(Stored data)

══════════

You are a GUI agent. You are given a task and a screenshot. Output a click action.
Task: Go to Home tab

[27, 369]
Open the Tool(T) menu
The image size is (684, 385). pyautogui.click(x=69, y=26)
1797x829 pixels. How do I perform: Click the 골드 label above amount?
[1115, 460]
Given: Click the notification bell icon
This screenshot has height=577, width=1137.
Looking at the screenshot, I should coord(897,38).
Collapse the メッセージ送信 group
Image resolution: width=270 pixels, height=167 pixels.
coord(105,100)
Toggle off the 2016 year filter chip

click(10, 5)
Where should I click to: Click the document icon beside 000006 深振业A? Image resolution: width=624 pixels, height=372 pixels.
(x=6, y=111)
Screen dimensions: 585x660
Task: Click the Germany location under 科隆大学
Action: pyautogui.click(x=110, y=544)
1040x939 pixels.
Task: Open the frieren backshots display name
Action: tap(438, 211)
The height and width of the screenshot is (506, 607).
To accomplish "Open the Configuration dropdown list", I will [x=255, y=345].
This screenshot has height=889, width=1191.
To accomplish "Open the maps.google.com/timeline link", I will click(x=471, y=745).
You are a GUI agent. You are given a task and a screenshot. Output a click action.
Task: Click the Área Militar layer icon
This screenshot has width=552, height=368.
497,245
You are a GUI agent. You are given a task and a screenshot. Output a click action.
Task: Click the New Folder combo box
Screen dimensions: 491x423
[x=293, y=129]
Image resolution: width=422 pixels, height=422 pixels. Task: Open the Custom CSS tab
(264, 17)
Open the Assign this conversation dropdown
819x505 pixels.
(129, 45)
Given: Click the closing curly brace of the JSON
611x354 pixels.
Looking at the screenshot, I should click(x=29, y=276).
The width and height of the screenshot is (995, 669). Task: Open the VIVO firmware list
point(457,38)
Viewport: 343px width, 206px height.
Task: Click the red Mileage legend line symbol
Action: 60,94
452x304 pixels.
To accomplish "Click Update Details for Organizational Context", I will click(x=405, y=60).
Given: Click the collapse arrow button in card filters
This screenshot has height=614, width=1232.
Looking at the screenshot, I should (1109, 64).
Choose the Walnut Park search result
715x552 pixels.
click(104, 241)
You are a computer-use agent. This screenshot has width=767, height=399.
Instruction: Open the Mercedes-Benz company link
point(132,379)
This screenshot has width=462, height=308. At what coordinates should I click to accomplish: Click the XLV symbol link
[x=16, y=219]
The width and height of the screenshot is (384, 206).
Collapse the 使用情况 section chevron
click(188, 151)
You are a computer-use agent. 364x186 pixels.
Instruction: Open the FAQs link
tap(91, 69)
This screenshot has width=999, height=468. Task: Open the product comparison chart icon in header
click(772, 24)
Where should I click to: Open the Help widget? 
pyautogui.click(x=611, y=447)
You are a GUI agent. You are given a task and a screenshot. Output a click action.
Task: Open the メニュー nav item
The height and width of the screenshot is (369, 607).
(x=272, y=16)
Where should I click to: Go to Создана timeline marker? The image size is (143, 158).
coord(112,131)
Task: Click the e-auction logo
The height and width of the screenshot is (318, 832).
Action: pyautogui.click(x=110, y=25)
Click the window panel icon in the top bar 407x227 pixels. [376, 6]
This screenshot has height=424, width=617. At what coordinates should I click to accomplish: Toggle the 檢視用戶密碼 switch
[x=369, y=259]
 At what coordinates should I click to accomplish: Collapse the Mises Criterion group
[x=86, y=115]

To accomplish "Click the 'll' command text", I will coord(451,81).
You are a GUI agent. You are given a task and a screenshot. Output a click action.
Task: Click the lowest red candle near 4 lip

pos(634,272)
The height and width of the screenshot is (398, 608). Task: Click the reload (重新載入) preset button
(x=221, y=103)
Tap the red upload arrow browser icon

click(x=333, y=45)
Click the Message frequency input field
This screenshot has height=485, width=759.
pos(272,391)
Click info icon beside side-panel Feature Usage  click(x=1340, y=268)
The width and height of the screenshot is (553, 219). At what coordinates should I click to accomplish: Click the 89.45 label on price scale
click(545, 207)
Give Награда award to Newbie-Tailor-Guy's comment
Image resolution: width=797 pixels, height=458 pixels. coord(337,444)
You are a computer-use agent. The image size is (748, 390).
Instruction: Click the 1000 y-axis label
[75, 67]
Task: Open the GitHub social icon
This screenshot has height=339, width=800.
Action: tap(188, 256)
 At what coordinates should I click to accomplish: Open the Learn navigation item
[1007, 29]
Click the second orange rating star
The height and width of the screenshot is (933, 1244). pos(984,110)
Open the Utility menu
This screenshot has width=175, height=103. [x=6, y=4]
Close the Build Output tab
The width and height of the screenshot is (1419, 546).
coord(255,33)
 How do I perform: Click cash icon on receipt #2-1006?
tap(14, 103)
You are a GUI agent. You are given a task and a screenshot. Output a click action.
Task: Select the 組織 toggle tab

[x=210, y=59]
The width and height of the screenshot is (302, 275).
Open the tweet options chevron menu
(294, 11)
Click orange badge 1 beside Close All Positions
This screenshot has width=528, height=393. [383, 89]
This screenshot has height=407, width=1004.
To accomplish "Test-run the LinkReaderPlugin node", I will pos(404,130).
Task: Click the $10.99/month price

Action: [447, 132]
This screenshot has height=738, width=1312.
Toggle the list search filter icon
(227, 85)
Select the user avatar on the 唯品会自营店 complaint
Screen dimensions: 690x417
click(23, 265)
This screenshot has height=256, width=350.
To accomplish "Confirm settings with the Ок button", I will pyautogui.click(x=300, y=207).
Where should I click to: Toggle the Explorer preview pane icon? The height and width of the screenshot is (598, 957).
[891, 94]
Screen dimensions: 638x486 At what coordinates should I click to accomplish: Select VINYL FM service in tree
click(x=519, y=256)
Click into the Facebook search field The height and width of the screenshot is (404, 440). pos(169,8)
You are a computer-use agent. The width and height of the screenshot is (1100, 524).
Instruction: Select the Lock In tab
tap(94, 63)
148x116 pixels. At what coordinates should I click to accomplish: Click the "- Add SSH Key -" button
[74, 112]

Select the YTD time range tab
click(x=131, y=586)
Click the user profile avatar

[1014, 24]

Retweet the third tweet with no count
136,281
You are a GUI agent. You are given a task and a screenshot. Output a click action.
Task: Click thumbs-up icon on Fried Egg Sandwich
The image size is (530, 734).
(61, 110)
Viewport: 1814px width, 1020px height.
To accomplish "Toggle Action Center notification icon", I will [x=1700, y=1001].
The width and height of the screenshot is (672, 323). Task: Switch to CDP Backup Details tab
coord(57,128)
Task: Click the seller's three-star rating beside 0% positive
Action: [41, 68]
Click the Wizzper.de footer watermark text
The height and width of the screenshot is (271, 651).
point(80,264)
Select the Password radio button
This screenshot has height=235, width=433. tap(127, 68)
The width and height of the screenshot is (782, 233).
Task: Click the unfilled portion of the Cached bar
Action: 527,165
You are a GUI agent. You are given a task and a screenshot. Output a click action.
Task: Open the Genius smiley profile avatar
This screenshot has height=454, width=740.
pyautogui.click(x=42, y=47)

══════════

What is needed: Word for word, copy every entry.

Answer box:
You are a GUI agent. You are given a task and a screenshot. Output a click action.
Task: Go to Home tab

[27, 369]
Open the Tool(T) menu
The image size is (684, 385). pyautogui.click(x=69, y=26)
1797x829 pixels. How do I perform: Click the 골드 label above amount?
[1115, 460]
Given: Click the notification bell icon
This screenshot has height=577, width=1137.
Looking at the screenshot, I should coord(897,38).
Collapse the メッセージ送信 group
Image resolution: width=270 pixels, height=167 pixels.
coord(105,100)
Toggle off the 2016 year filter chip

click(10, 5)
Where should I click to: Click the document icon beside 000006 深振业A? Image resolution: width=624 pixels, height=372 pixels.
(x=6, y=111)
Screen dimensions: 585x660
Task: Click the Germany location under 科隆大学
Action: pyautogui.click(x=110, y=544)
1040x939 pixels.
Task: Open the frieren backshots display name
Action: tap(438, 211)
The height and width of the screenshot is (506, 607).
To accomplish "Open the Configuration dropdown list", I will [x=255, y=345].
This screenshot has height=889, width=1191.
To accomplish "Open the maps.google.com/timeline link", I will click(x=471, y=745).
You are a GUI agent. You are given a task and a screenshot. Output a click action.
Task: Click the Área Militar layer icon
This screenshot has width=552, height=368.
497,245
You are a GUI agent. You are given a task and a screenshot. Output a click action.
Task: Click the New Folder combo box
Screen dimensions: 491x423
[x=293, y=129]
Image resolution: width=422 pixels, height=422 pixels. Task: Open the Custom CSS tab
(264, 17)
Open the Assign this conversation dropdown
819x505 pixels.
(129, 45)
Given: Click the closing curly brace of the JSON
611x354 pixels.
Looking at the screenshot, I should click(x=29, y=276).
The width and height of the screenshot is (995, 669). Task: Open the VIVO firmware list
point(457,38)
Viewport: 343px width, 206px height.
Task: Click the red Mileage legend line symbol
Action: 60,94
452x304 pixels.
To accomplish "Click Update Details for Organizational Context", I will click(x=405, y=60).
Given: Click the collapse arrow button in card filters
This screenshot has height=614, width=1232.
Looking at the screenshot, I should (1109, 64).
Choose the Walnut Park search result
715x552 pixels.
click(104, 241)
You are a computer-use agent. This screenshot has width=767, height=399.
Instruction: Open the Mercedes-Benz company link
point(132,379)
This screenshot has width=462, height=308. At what coordinates should I click to accomplish: Click the XLV symbol link
[x=16, y=219]
The width and height of the screenshot is (384, 206).
Collapse the 使用情况 section chevron
click(188, 151)
You are a computer-use agent. 364x186 pixels.
Instruction: Open the FAQs link
tap(91, 69)
This screenshot has width=999, height=468. Task: Open the product comparison chart icon in header
click(772, 24)
Where should I click to: Open the Help widget? 
pyautogui.click(x=611, y=447)
You are a GUI agent. You are given a task and a screenshot. Output a click action.
Task: Open the メニュー nav item
The height and width of the screenshot is (369, 607).
(x=272, y=16)
Where should I click to: Go to Создана timeline marker? The image size is (143, 158).
coord(112,131)
Task: Click the e-auction logo
The height and width of the screenshot is (318, 832).
Action: pyautogui.click(x=110, y=25)
Click the window panel icon in the top bar 407x227 pixels. [376, 6]
This screenshot has height=424, width=617. At what coordinates should I click to accomplish: Toggle the 檢視用戶密碼 switch
[x=369, y=259]
 At what coordinates should I click to accomplish: Collapse the Mises Criterion group
[x=86, y=115]

To accomplish "Click the 'll' command text", I will coord(451,81).
You are a GUI agent. You are given a task and a screenshot. Output a click action.
Task: Click the lowest red candle near 4 lip

pos(634,272)
The height and width of the screenshot is (398, 608). Task: Click the reload (重新載入) preset button
(x=221, y=103)
Tap the red upload arrow browser icon

click(x=333, y=45)
Click the Message frequency input field
This screenshot has height=485, width=759.
pos(272,391)
Click info icon beside side-panel Feature Usage  click(x=1340, y=268)
The width and height of the screenshot is (553, 219). At what coordinates should I click to accomplish: Click the 89.45 label on price scale
click(545, 207)
Give Награда award to Newbie-Tailor-Guy's comment
Image resolution: width=797 pixels, height=458 pixels. coord(337,444)
You are a computer-use agent. The image size is (748, 390).
Instruction: Click the 1000 y-axis label
[75, 67]
Task: Open the GitHub social icon
This screenshot has height=339, width=800.
Action: tap(188, 256)
 At what coordinates should I click to accomplish: Open the Learn navigation item
[1007, 29]
Click the second orange rating star
The height and width of the screenshot is (933, 1244). pos(984,110)
Open the Utility menu
This screenshot has width=175, height=103. [x=6, y=4]
Close the Build Output tab
The width and height of the screenshot is (1419, 546).
coord(255,33)
 How do I perform: Click cash icon on receipt #2-1006?
tap(14, 103)
You are a GUI agent. You are given a task and a screenshot. Output a click action.
Task: Select the 組織 toggle tab

[x=210, y=59]
The width and height of the screenshot is (302, 275).
Open the tweet options chevron menu
(294, 11)
Click orange badge 1 beside Close All Positions
This screenshot has width=528, height=393. [383, 89]
This screenshot has height=407, width=1004.
To accomplish "Test-run the LinkReaderPlugin node", I will pos(404,130).
Task: Click the $10.99/month price

Action: [447, 132]
This screenshot has height=738, width=1312.
Toggle the list search filter icon
(227, 85)
Select the user avatar on the 唯品会自营店 complaint
Screen dimensions: 690x417
click(23, 265)
This screenshot has height=256, width=350.
To accomplish "Confirm settings with the Ок button", I will pyautogui.click(x=300, y=207).
Where should I click to: Toggle the Explorer preview pane icon? The height and width of the screenshot is (598, 957).
[891, 94]
Screen dimensions: 638x486 At what coordinates should I click to accomplish: Select VINYL FM service in tree
click(x=519, y=256)
Click into the Facebook search field The height and width of the screenshot is (404, 440). pos(169,8)
You are a computer-use agent. The width and height of the screenshot is (1100, 524).
Instruction: Select the Lock In tab
tap(94, 63)
148x116 pixels. At what coordinates should I click to accomplish: Click the "- Add SSH Key -" button
[74, 112]

Select the YTD time range tab
click(x=131, y=586)
Click the user profile avatar

[1014, 24]

Retweet the third tweet with no count
136,281
You are a GUI agent. You are given a task and a screenshot. Output a click action.
Task: Click thumbs-up icon on Fried Egg Sandwich
The image size is (530, 734).
(61, 110)
Viewport: 1814px width, 1020px height.
To accomplish "Toggle Action Center notification icon", I will [x=1700, y=1001].
The width and height of the screenshot is (672, 323). Task: Switch to CDP Backup Details tab
coord(57,128)
Task: Click the seller's three-star rating beside 0% positive
Action: [41, 68]
Click the Wizzper.de footer watermark text
The height and width of the screenshot is (271, 651).
point(80,264)
Select the Password radio button
This screenshot has height=235, width=433. tap(127, 68)
The width and height of the screenshot is (782, 233).
Task: Click the unfilled portion of the Cached bar
Action: 527,165
You are a GUI agent. You are given a task and a screenshot. Output a click action.
Task: Open the Genius smiley profile avatar
This screenshot has height=454, width=740.
pyautogui.click(x=42, y=47)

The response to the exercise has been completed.